- **Objective**
According to the kernel patch discussion below, besides "string", which type name does the patch also check for?

- **Selected excerpt**
+===+

This will break static strings.

This looks like a kernel bug, not a libtraceevent parsing bug.

> + }
> str = malloc(len + 1);
> if (!str) {
> do_warning_event(event, "%s: not enough memory!",

Does this patch fix it for you?

-- Steve

diff --git a/kernel/trace/trace_probe.c b/kernel/trace/trace_probe.c
index 905b10af5d5c..d3309fceb480 100644
--- a/kernel/trace/trace_probe.c
+++ b/kernel/trace/trace_probe.c
@@ -876,7 +876,8 @@ static int __set_print_fmt(struct trace_probe *tp, char *buf, int len,
for (i = 0; i < tp->nr_args; i++) {
parg = tp->args + i;
if (parg->count) {
- if (strcmp(parg->type->name, "string") == 0)
+ if ((strcmp(parg->type->name, "string") == 0) ||
+ (strcmp(parg->type->name, "ustring") == 0))
fmt = ", __get_str(%s[%d])";
else
fmt = ", REC->%s[%d]";
@@ -884,7 +885,8 @@ static int __set_print_fmt(struct trace_probe *tp, char *buf, int len,
pos += snprintf(buf + pos, LEN_OR_ZERO,
fmt, parg->name, j);
} else {
- if (strcmp(parg->type->name, "string") == 0)
+ if ((strcmp(parg->type->name, "string") == 0) ||
+ (strcmp(parg->type->name, "ustring") == 0))
fmt = ", __get_str(%s)";
else
fmt = ", REC->%s";

+===+

- **Data shown**

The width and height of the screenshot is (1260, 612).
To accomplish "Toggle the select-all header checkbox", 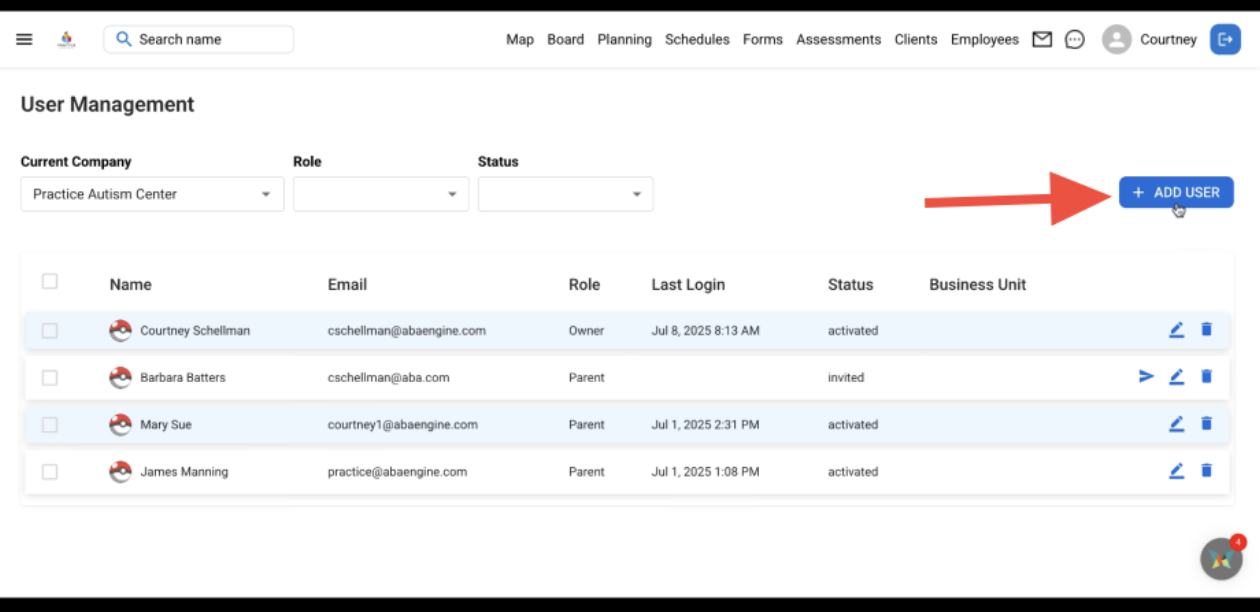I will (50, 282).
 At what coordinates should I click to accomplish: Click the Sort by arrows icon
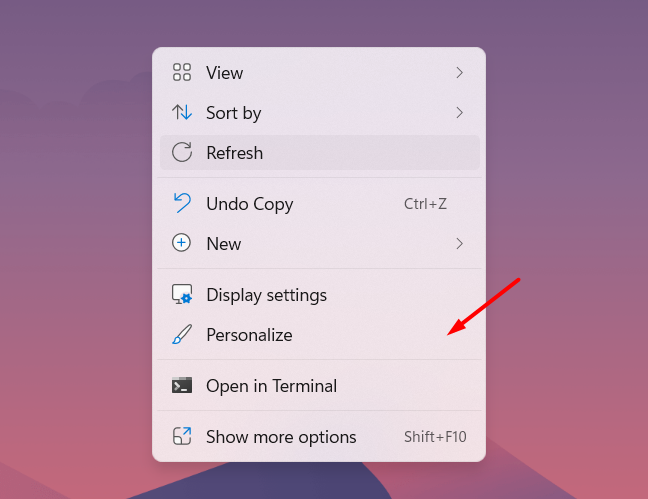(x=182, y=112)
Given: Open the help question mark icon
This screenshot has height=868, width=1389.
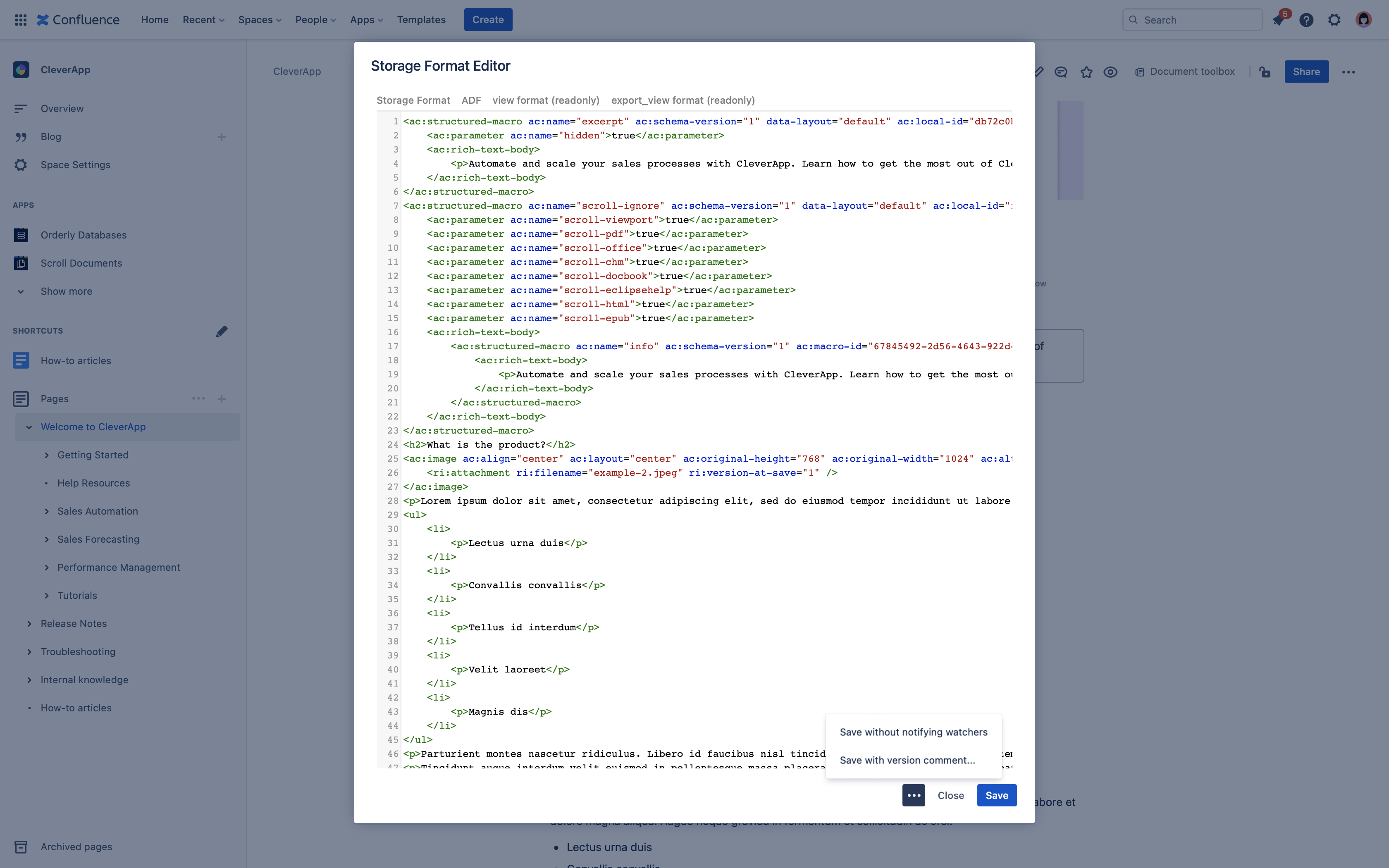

+===+

- **Response to this task**
"ustring"